Report: NFL throws flag on Apple’s request for expanded Sunday Ticket deal

As Apple’s bid for NFL Sunday Ticket rights appears to be yards away from the end zone, the league is throwing a flag on the tech giant’s play to expand those carriage rights.

In an update Friday, CNBC’s Alex Sherman cites “people familiar with the matter” to report that negotiations have slowed over Apple’s desire to get a deal broader than the existing arrangement with DirecTV, which expires at the end of the 2022-2023 season.

Sherman writes that Apple has been seeking the option of carrying local games and offering Sunday Ticket in markets outside the U.S. That would follow the pattern Apple set when it secured complete rights to Major League Soccer earlier this year and line up with Apple’s desire to offer a service free of viewing-restrictions asterisks.

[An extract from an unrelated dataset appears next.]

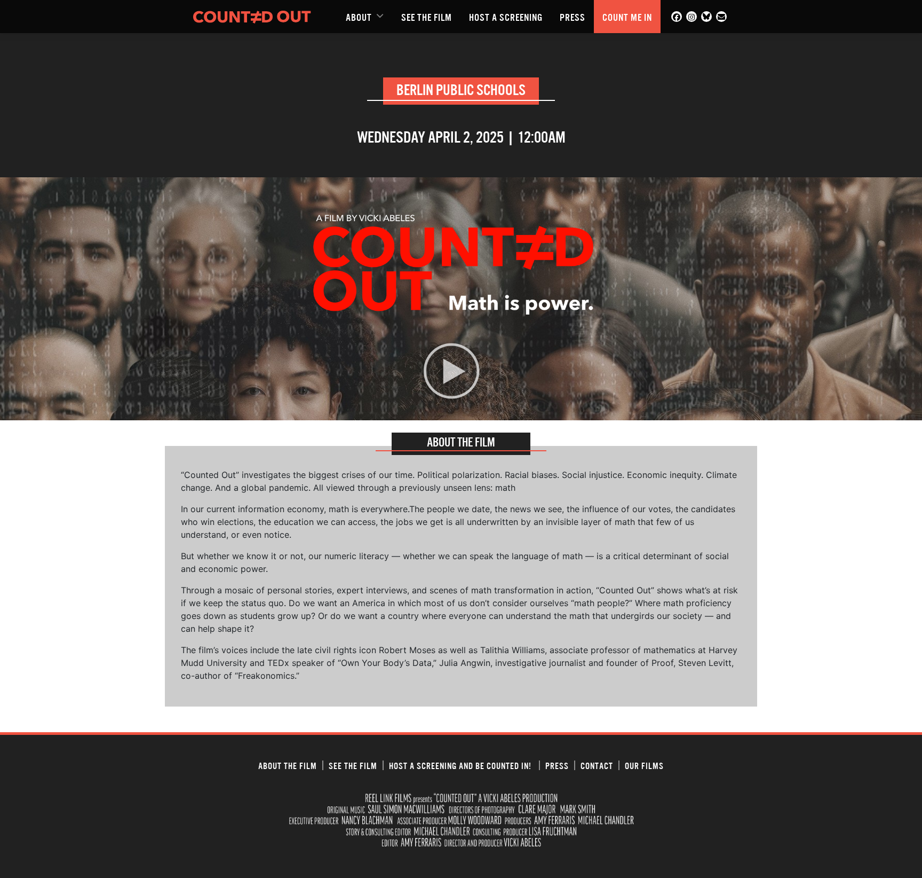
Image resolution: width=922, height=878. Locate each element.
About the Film (287, 765)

But adding local games would conflict with broadcast-carriage contracts the NFL inked last year. It would also break with the precedent of the current $1.5 billion/year Sunday Ticket arrangement with DirecTV, which only covers the U.S. and only provides out-of-market games to DirecTV’s satellite and streaming viewers.

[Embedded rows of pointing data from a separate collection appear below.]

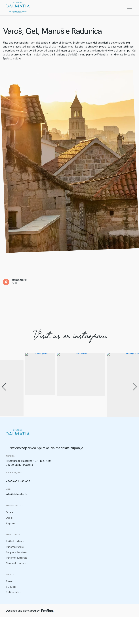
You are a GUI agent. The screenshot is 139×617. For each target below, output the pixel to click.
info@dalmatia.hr (17, 494)
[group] (40, 374)
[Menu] (129, 7)
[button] (4, 387)
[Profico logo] (47, 610)
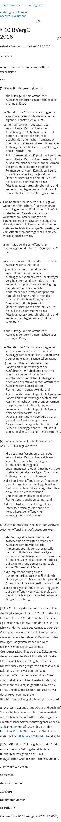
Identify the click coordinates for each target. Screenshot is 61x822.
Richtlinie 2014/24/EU (14, 731)
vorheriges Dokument (14, 12)
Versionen (7, 56)
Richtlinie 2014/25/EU (32, 736)
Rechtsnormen (12, 5)
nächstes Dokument (13, 16)
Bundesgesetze (35, 5)
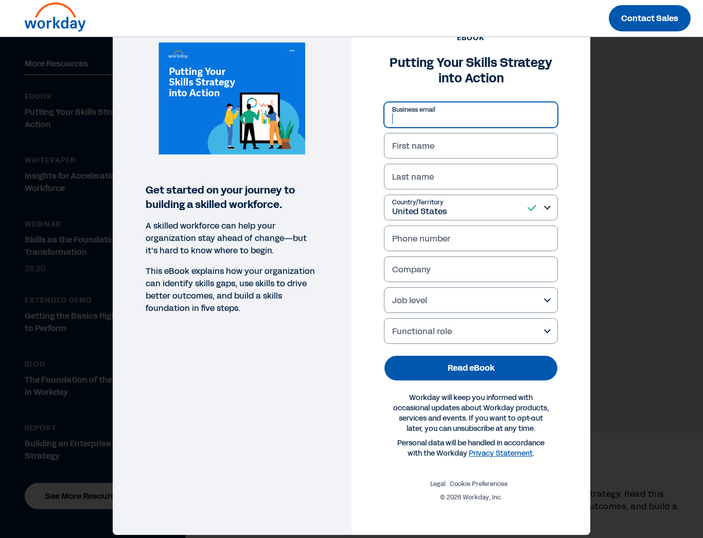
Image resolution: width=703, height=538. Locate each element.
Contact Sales (649, 18)
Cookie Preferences (478, 484)
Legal (438, 484)
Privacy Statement (501, 453)
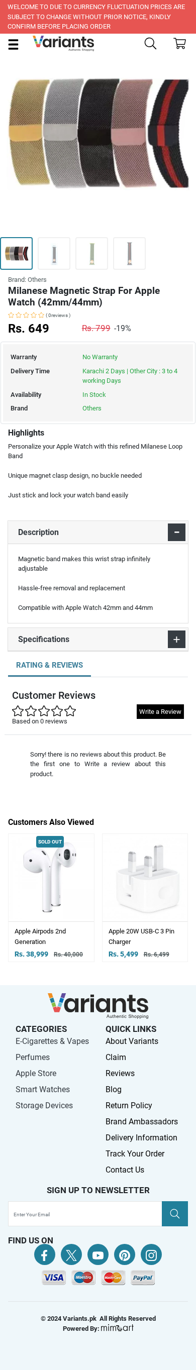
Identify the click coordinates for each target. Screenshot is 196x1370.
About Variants (132, 1041)
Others (92, 408)
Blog (114, 1089)
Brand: (27, 279)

Early this year, Amazon (which already carries Thursday-night NFL games) and Apple looked to be the most likely successors, but reports have increasingly suggested that Apple will come away with the next Sunday Ticket deal.

As talks between the NFL and Apple start to look like a game of inches, streaming Sunday Ticket subscribers seem increasingly anxious for new stewardship of that package. Viewers have griped multiple weeks in a row about such glitches as games not loading at all or halting in mid-play with inscrutable error messages.